### [ASSIGNMENT]
Where does the word "agent" show up in the data? Please find each such line and copy it.

### [DATA FOR THIS EXERCISE]
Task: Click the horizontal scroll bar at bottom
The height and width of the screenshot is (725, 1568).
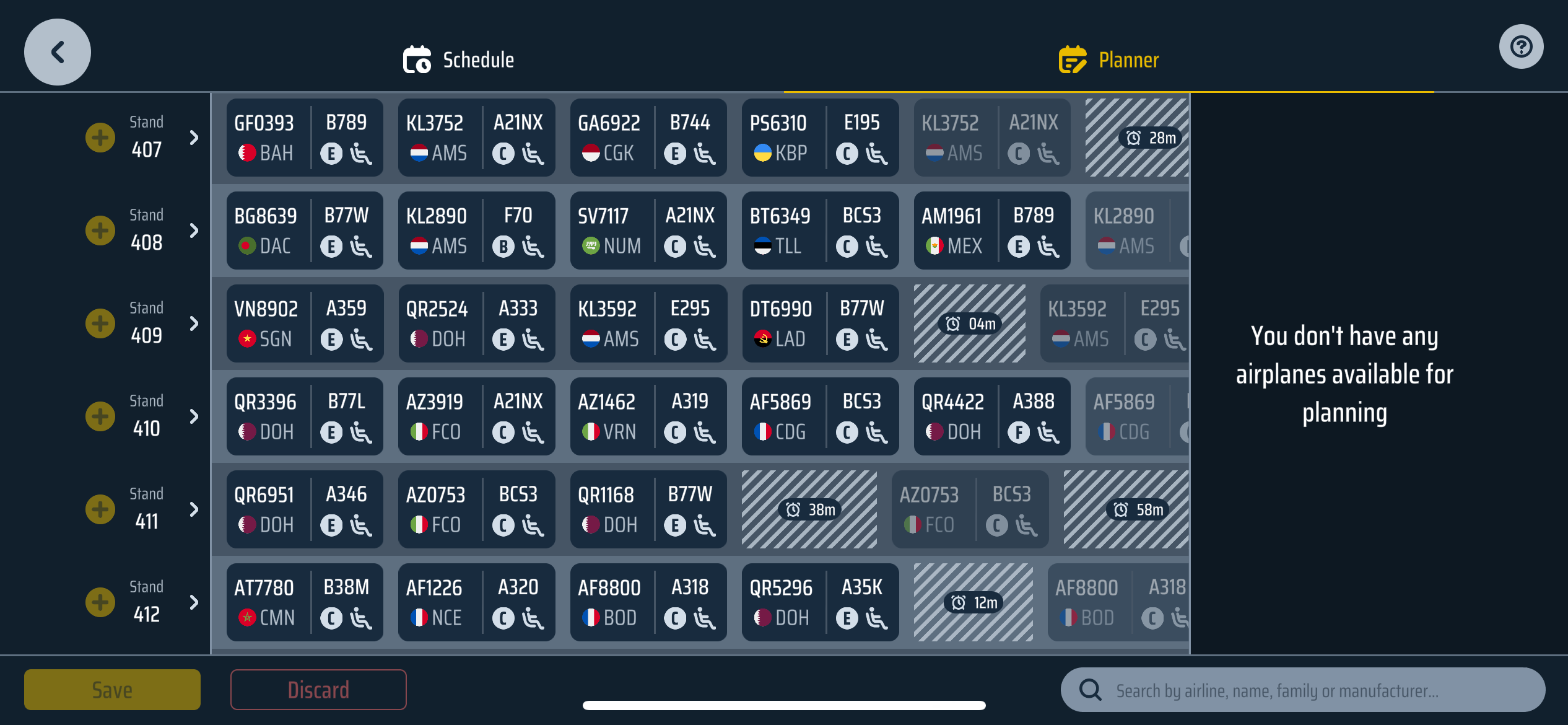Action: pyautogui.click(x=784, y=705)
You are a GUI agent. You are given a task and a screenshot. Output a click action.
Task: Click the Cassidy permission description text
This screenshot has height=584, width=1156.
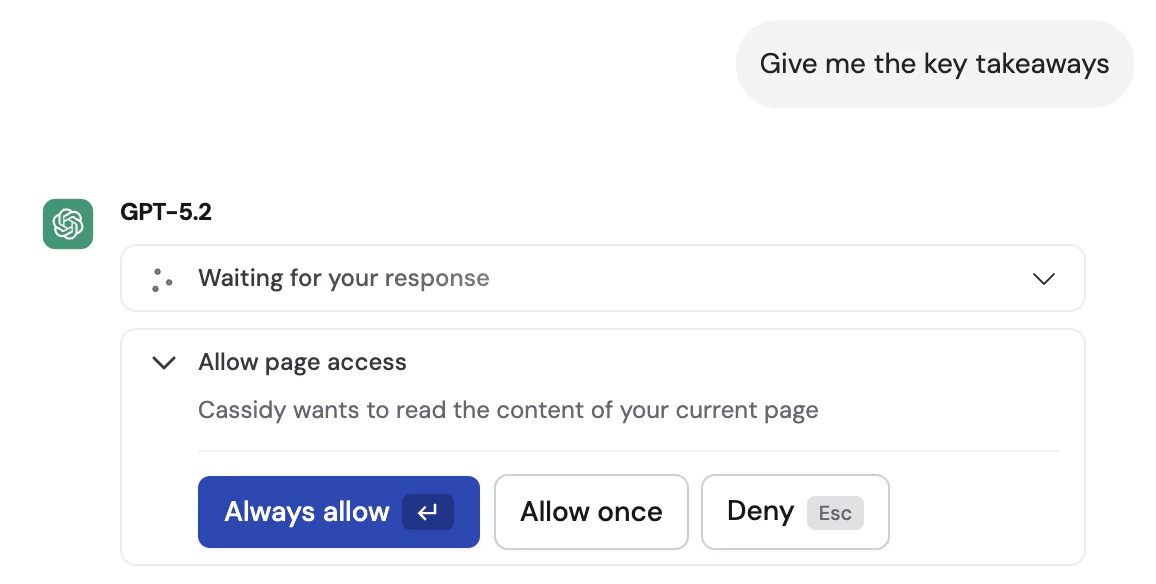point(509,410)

==

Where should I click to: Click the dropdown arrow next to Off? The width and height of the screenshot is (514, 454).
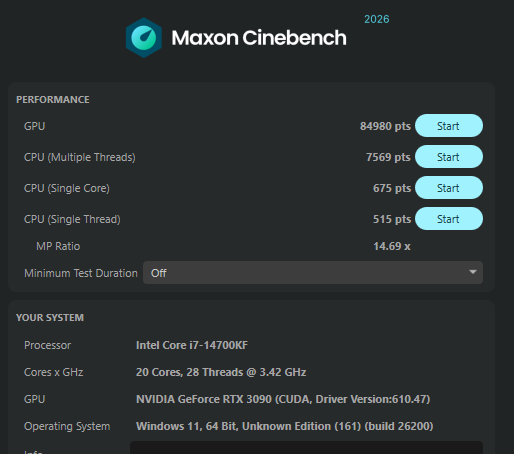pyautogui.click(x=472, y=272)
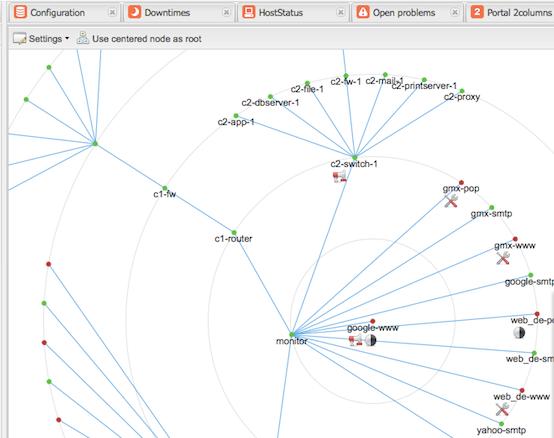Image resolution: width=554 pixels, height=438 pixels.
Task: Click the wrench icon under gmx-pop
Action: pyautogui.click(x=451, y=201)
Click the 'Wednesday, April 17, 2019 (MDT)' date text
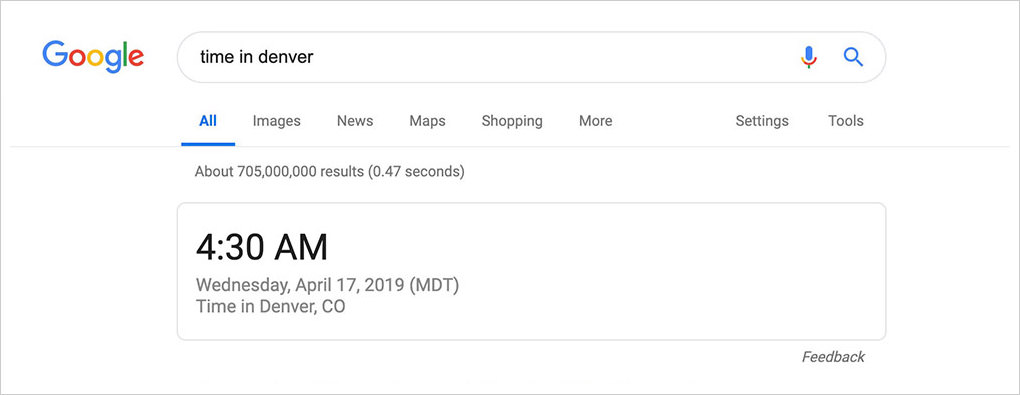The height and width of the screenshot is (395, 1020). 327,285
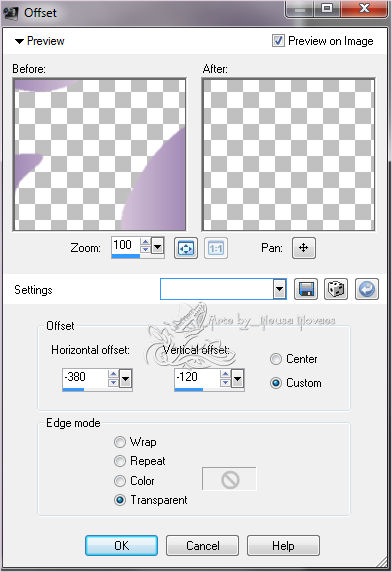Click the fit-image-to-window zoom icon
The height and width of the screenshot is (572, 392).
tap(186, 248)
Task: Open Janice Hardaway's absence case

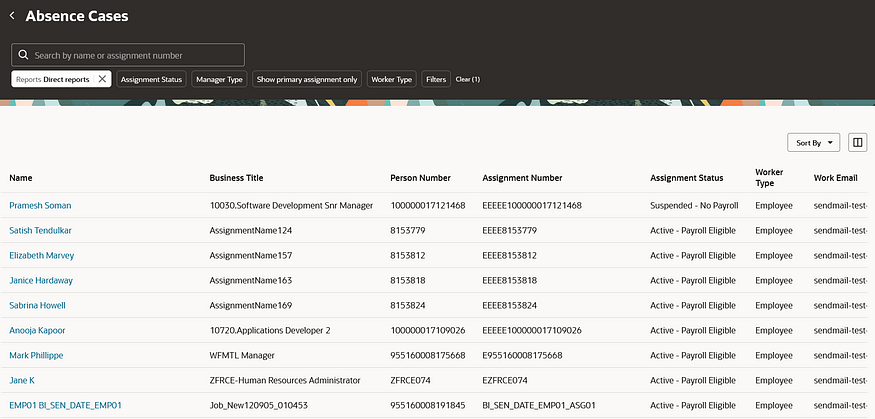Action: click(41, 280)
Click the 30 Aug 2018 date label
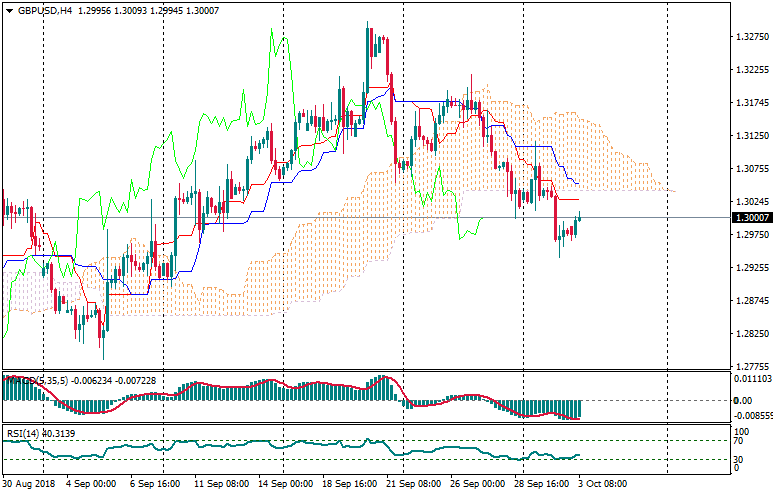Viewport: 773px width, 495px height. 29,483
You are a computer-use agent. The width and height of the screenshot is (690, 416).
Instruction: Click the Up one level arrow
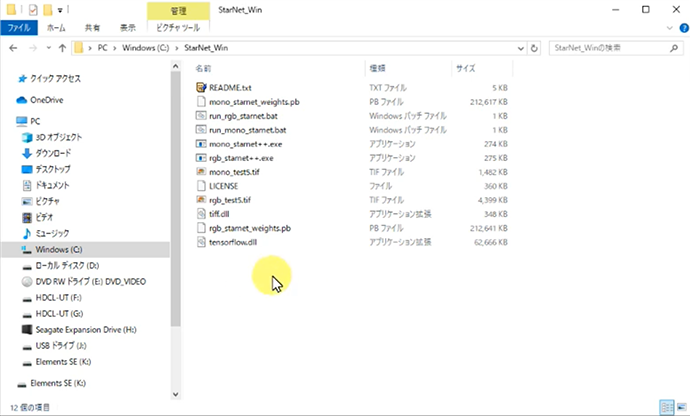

### [SOLVED PROBLEM]
You are a GUI agent. You are given a task and a screenshot. Output a click action.
You are a computer-use agent. The width and height of the screenshot is (690, 416).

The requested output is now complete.